At the conclusion of every Passover seder, millions of Jews rise and sing the words our ancestors have chanted for centuries: L’shanah haba’ah b’Yerushalayim — “Next year in Jerusalem.” We sing it not as nostalgia but as promise. We recall a place — not abstract values, but land. Stones and soil. A city with a name and a people with a memory. And then, astonishingly, some of those very same Jews — often proudly identifying as progressive, compassionate, and justice-minded — will turn around and declare that Zionism is colonialism, that Jewish nationalism is supremacist, and that the State of Israel is a mistake to be undone. Some even go so far as to say: “Not in my name.” But that position is not only historically and spiritually disconnected — it is intellectually dishonest.

Jewish connection to Zion is not a modern invention or post-Holocaust project. It is the religious DNA of Judaism itself. The Bible does not merely mention Zion or Jerusalem in passing; it centers them. From Genesis to Kings, from Isaiah to Psalms, Jerusalem is named over 600 times in Tanakh. Zion appears over 150 times. The Akedah — Abraham’s binding of Isaac — takes place on Mount Moriah, later identified as the Temple Mount. Jacob’s ladder? Bethel, in the land of Israel. Joseph’s bones are returned to Shechem. Moses sees the Promised Land from Mount Nebo, but only Joshua leads the people in. The entirety of Jewish sacred history is not a disembodied set of ethics but a drama grounded in Eretz Yisrael.

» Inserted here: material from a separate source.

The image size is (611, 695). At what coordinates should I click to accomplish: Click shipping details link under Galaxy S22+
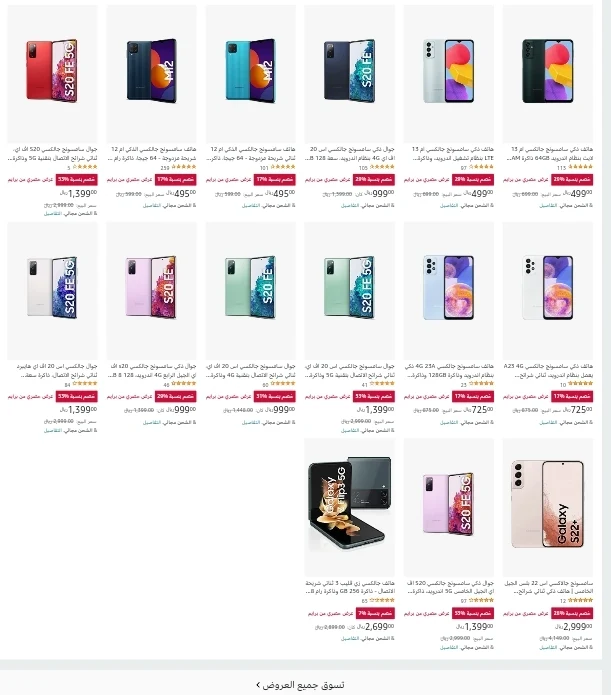click(x=548, y=647)
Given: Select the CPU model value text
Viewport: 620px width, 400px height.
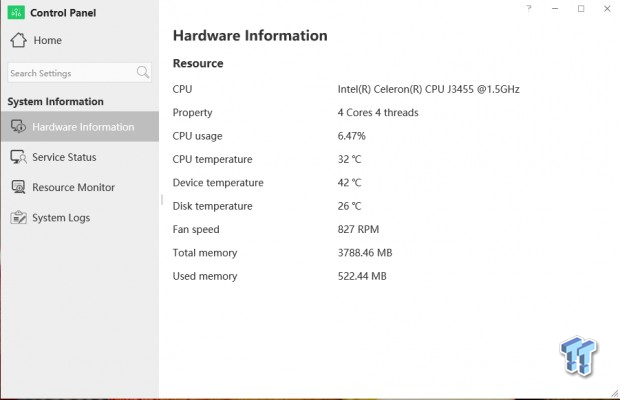Looking at the screenshot, I should (429, 89).
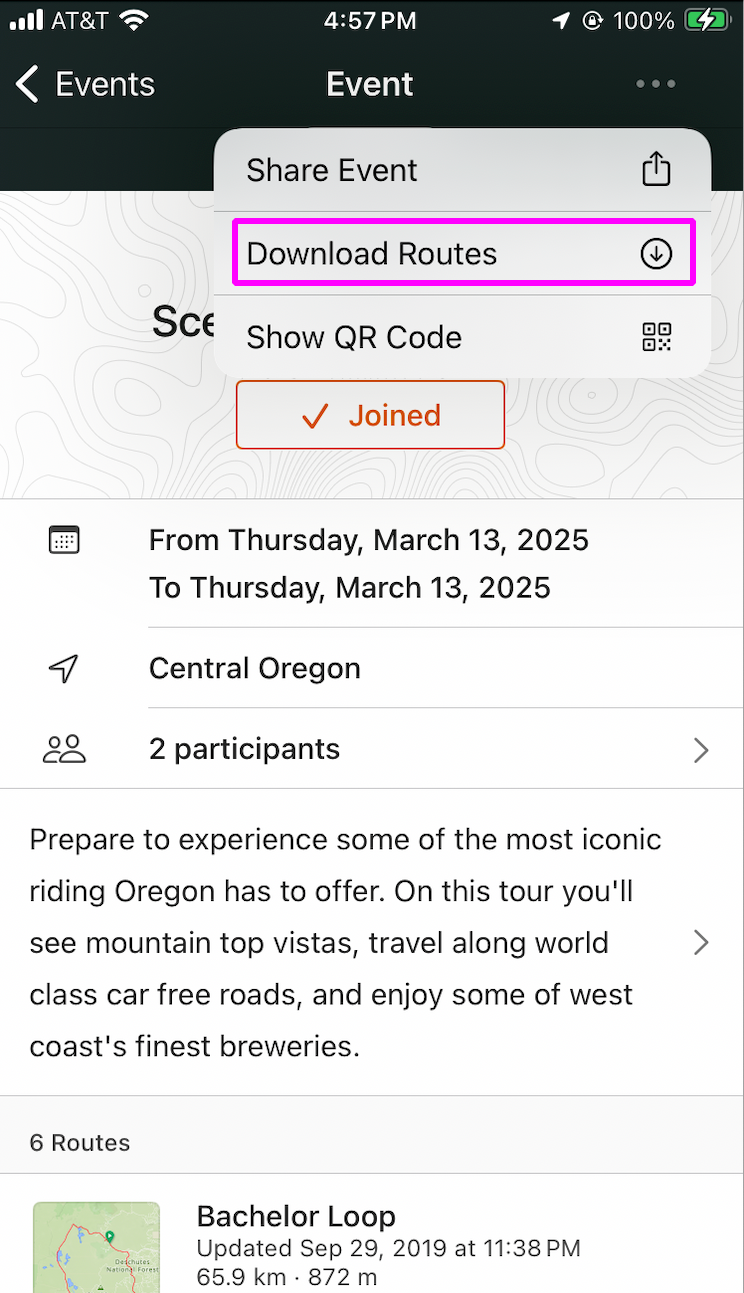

This isn’t just scripture — it’s liturgy. Open a siddur. The Amidah, prayed three times daily, includes the plea: “Return in mercy to Jerusalem Your city… rebuild it soon.” On Yom Kippur and at every funeral, we say: “May God comfort Zion and rebuild Jerusalem.” On Tisha B’Av, we weep not for an idea, but for a destroyed city. The longing is consistent, concrete, and enduring. If you are reciting Jewish prayers, celebrating Jewish holidays, or quoting Jewish prophets, you are engaging in a tradition that longs for return. This is not metaphor. It is Zion. It is Jerusalem. It is a land we named and were exiled from, and for which we have yearned with astonishing spiritual consistency for over two thousand years. To be anti-Zionist, then, is not merely to critique a government. It is to reject the very structure of Jewish longing that has held us together.

Let’s say you reject nationalism altogether. Fair enough — it’s a consistent, if utopian, position. But do you renounce your own citizenship? Are you prepared to forgo the rights, protections, and identity that come with your American, Canadian, or European passport? Most who critique Zionism benefit from the very national systems they claim to disdain. And if your problem is not with nationalism in general, but with Jewish nationalism in particular — then we must ask why. There are 22 Arab League nations, and over 50 Muslim-majority countries in the world. No one questions the legitimacy of Moroccan statehood, or Jordanian sovereignty, or the Islamic Republic of Iran. But the one Jewish state — not in Manhattan or Munich, but on its ancestral soil — is somehow deemed illegitimate?

This is not principled critique. This is exceptionalism, and it is antisemitic in its outcome if not in its intent. The only people told they must relinquish their national project in order to be moral are the Jews. One can hope for a post-national future. But to demand that Jews get there first — to dismantle their one state while leaving the rest of the globe untouched — is not idealism. It is hypocrisy.

Zionism was not born in 1948. It did not begin with Theodor Herzl. It began every time a Jewish community was massacred, expelled, or ghettoized. It began in the ashes of York, the blood of Granada, the ghettos of Warsaw, and the refugee boats turned away from every shore. For nearly 2,000 years, the Jewish people had no state, no army, no embassy, no safe haven. And that experiment in statelessness ended not in utopia but in genocide.

To oppose Zionism is to forget — or to deny — the fragility of Jewish existence in the Diaspora. The existence of Israel is not an abstract issue for academic debate. It is the difference between life and death for Jews fleeing persecution — whether from the Soviet Union, Ethiopia, Iraq, or Iran. Today, it is the refuge of French Jews fleeing antisemitism, Ukrainian Jews fleeing war, and American Jews wondering if they might be next. Zionism is not a theory. It is a response to history. And that history is soaked in blood.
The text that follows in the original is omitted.